::: Passage provided
PAIRING #2: BBQ BRISKET + JUICED AF HAZY IPA

Brisket is rich, smoky, and deeply meaty - the kind of thing you either low-and-slow for 12 hours or leave to a pitmaster who knows what they're doing. Either way, it's bold enough that you need a beer that can actually keep pace.

Juiced AF at 6.5% ABV brings the kind of hoppy presence brisket calls for, with tropical and citrus notes that cut through the fat and provide a bright contrast to all that smoke and char. Hazy IPAs work particularly well here because the soft, pillowy mouthfeel keeps the hop bitterness from going too sharp - you get the punch without the edge.

If you want a slightly more sessionable take on the same pairing, Wonder Crush at 5.0% - also a hazy IPA, with lime and mango notes - is an excellent alternative for longer afternoons at the grill.

PAIRING #3: BBQ CHICKEN + LUG TREAD LAGERED ALE

What beer pairs well with BBQ chicken? It's one of those questions that sounds simple but actually has a right answer. Chicken is lean, the smoke is gentler, and the sauce (if you're using one) tends to be more herby or tangy than the thick molasses stuff going on your ribs. You don't need a powerhouse beer here.

Lug Tread Lagered Ale is almost perfectly calibrated for this role. As a hybrid style - top-fermented like an ale, then cold-conditioned like a lager - it has just enough malt character to complement the char on the skin while staying crisp and refreshing enough to let the chicken shine. It won't overwhelm. It won't disappear. And it tastes like summer.

This is also the most "crowd beer" on the list - the one you bring a case of when you don't know everyone's preferences. Pair it with grilled chicken thighs, a dry rub, and a few people standing around arguing about indirect vs. direct heat.

Wear the Classic Lug Tread Tee and complete the look. 

PAIRING #4: BBQ SAUCE (WINGS, BURNT ENDS, ANYTHING STICKY) + BARN BURNER AMBER ALE OR WONDER CRUSH

This one is less about a specific cut and more about a specific situation: you've got something saucy in front of you. Maybe it's wings, maybe it's burnt ends, maybe it's a pile of grilled sausages smothered in sauce. Whatever it is, the sauce is the dominant flavour and your beer needs to make sense with it.

Sweet, tomato-based BBQ sauces call for the same malt-forward thinking as ribs - Barn Burner holds its own here again. But if you're dealing with something spicier or more acidic (hot sauce glazed wings, Carolina-style anything), the citrus brightness of Wonder Crush does a better job of cutting through the heat and refreshing your palate between bites.

The rule of thumb: sticky and sweet, go malty. Hot and tangy, go hazy and citrusy.

Drinking out of a 32oz Oktoberfest Stein is optional but strongly encouraged for the wing situation.
::::::
::: Supplied data
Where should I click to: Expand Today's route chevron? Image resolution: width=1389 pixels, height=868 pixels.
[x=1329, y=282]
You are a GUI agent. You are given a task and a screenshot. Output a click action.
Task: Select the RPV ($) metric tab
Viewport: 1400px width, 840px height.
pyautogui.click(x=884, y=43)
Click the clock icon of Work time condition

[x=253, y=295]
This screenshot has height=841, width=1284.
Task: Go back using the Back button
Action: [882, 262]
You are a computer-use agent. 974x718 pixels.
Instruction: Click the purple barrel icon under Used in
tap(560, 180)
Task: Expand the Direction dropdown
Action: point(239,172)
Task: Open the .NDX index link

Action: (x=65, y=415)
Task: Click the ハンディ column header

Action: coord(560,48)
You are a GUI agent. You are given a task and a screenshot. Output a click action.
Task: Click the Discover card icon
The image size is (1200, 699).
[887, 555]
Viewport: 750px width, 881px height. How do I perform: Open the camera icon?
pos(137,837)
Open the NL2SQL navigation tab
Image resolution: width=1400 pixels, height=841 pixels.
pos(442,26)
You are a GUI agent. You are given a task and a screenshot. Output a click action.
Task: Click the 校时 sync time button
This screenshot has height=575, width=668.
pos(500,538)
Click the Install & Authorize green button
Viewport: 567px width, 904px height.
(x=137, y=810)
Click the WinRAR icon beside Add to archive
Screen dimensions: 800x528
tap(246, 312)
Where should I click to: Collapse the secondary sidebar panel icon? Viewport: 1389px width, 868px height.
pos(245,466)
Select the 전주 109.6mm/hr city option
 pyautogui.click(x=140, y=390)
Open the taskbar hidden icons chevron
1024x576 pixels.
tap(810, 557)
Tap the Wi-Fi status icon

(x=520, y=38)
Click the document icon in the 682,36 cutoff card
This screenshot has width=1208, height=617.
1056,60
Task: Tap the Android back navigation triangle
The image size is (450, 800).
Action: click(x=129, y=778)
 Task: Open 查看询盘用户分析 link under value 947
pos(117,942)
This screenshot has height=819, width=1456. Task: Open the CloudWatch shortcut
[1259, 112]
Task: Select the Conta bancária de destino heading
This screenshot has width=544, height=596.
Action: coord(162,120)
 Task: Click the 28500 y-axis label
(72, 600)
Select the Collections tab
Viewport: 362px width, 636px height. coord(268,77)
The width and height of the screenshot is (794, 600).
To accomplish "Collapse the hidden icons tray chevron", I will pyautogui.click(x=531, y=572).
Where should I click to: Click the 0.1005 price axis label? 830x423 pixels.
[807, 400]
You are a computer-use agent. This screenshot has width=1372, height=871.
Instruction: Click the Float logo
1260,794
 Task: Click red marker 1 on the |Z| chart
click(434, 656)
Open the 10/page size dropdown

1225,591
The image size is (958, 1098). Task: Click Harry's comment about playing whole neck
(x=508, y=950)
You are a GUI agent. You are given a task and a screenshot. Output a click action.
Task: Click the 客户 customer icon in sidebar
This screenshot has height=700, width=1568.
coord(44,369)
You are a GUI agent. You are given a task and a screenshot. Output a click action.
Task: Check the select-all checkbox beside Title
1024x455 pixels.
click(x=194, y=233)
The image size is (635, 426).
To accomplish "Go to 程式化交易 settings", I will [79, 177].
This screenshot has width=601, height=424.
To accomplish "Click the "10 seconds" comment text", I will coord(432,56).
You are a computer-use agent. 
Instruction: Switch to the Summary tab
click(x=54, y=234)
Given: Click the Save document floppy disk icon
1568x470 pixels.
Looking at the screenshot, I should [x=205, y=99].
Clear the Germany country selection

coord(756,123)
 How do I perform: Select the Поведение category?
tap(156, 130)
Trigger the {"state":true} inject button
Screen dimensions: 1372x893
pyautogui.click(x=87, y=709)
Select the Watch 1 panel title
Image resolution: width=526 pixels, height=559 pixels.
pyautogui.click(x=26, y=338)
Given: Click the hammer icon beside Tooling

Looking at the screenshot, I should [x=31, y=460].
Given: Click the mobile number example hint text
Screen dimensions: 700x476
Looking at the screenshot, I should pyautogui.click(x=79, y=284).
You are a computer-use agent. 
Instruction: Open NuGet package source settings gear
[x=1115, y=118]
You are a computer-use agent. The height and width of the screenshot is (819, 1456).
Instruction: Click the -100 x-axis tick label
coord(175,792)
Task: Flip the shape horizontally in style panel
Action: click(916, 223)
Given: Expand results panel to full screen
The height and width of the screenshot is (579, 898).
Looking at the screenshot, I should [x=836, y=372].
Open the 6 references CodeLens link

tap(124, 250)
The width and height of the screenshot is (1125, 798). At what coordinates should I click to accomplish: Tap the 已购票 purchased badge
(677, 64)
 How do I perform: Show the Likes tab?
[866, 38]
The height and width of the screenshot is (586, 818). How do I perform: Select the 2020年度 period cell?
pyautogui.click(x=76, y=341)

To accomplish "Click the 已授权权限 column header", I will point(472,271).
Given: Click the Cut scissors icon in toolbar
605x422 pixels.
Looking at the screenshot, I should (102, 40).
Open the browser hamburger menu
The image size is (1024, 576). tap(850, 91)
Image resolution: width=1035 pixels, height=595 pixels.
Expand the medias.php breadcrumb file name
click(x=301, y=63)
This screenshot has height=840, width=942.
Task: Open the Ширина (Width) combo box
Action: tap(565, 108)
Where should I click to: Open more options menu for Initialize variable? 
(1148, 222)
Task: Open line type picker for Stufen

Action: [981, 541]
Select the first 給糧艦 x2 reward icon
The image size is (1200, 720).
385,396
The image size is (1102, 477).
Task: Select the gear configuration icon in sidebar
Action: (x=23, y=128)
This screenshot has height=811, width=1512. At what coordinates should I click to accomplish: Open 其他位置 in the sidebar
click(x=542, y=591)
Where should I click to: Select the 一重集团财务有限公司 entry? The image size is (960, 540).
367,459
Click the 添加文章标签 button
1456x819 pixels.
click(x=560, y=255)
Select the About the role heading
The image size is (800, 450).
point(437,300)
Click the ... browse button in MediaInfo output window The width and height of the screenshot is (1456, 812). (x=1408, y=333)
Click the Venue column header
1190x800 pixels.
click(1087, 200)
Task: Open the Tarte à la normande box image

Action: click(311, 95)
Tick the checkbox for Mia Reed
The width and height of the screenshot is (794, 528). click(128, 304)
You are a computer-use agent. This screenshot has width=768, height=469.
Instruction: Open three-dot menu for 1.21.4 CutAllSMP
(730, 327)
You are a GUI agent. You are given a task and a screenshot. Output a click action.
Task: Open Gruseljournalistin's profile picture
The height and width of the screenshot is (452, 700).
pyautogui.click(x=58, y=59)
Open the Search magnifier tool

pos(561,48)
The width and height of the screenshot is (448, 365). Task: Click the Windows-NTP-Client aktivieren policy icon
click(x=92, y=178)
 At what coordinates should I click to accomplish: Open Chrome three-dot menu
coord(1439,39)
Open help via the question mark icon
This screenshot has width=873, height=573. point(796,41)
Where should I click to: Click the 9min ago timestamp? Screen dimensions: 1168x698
::::::
List of tasks:
a - According to the beer-pairing text, why do hazy IPAs work particularly well with brisket? Answer in one to three sentences.
b - Write what comes next in the beer-pairing text, picking up after its final sentence.
The lines above are separate material from the beer-pairing text.

Results of the exercise:
a - Their soft, pillowy mouthfeel keeps the hop bitterness from getting too sharp. That way you get the punch without the edge.

b -
PAIRING #5: BBQ PULLED PORK + BEAU’S LITE

Yes, pulled pork belongs on the BBQ list. Low-and-slow on a charcoal grill or smoker is exactly how it's meant to be done, and the result - tender, smoky, falling-apart pork - is one of the best things you can put on a bun.

The pairing logic here might surprise you: lighter is better. Pulled pork, especially with a vinegar-forward or mustard-based sauce, benefits from a clean, crisp beer that cleanses the palate rather than piling on more richness. Something too malty starts to feel heavy alongside the fat in the pork. Something too hoppy fights the sauce.

Beau’s Lite at 4.0% is exactly what this calls for - a light lager that's crisp and easy-drinking without disappearing into tastelessness. It lets the pork be the main event, keeps things refreshing over a long afternoon, and means you can actually make it to dessert without feeling like you've been eating since noon (even if you have been).

It's also the right call for a hot day when the grill has been going since morning and you want something that works hard and kicks back harder. Read more Beau’s Lite here, and grab the Beau's Lite Easy Drinking Tee while you're at it.

THE QUICK REFERENCE

What's on the Grill

Reach For

BBQ Ribs

Barn Burner Amber Ale

BBQ Brisket

Juiced AF Hazy IPA

BBQ Chicken

Lug Tread Lagered Ale

Saucy Wings / Burnt Ends

Barn Burner or Wonder Crush

Pulled Pork

Beau’s Lite


SET THE TABLE RIGHT

Half the fun of a proper backyard BBQ is having the right gear. A Beau's pint glass is the standard move, but for camping-adjacent situations - trailer, fire pit, cottage deck - the 16oz Camp Mug is genuinely the better call. No risk of shattered glass on the deck. Keeps things cold longer. Looks the part.

Top off the look with the VKH Snapback Hat and you're ready for whatever's coming off the grill.

Planning a bigger occasion? If you're looking for more ideas on what to bring, pour, and set out for a crowd, the Canada Day party planning guide is worth a read - it covers a full spread with a Beau's lens.

READY TO STOCK THE COOLER?

A great BBQ deserves more than a random beer grab from the cooler. By matching the weight, flavour, and intensity of your food with the right Beau's brew, you can turn a good backyard cookout into a memorable meal. Whether you're serving sticky ribs, smoky brisket, grilled chicken, or pulled pork, there's a Beau's beer built for the job. Stock the cooler, fire up the grill, and let the pairings do the rest. 

See the full Beau's beer lineup and find out where to pick it up near you.

FREQUENTLY ASKED QUESTIONS

WHAT IS THE BEST ALL-AROUND BEER STYLE FOR A BBQ?

If you're only bringing one beer to a BBQ and don't know what's being served, a lagered ale or balanced amber ale is usually the safest choice. These styles have enough flavour to work with burgers, sausages, chicken, and ribs without being so hoppy, dark, or heavy that they clash with lighter foods.

SHOULD BEER BE SERVED ICE COLD WITH BBQ?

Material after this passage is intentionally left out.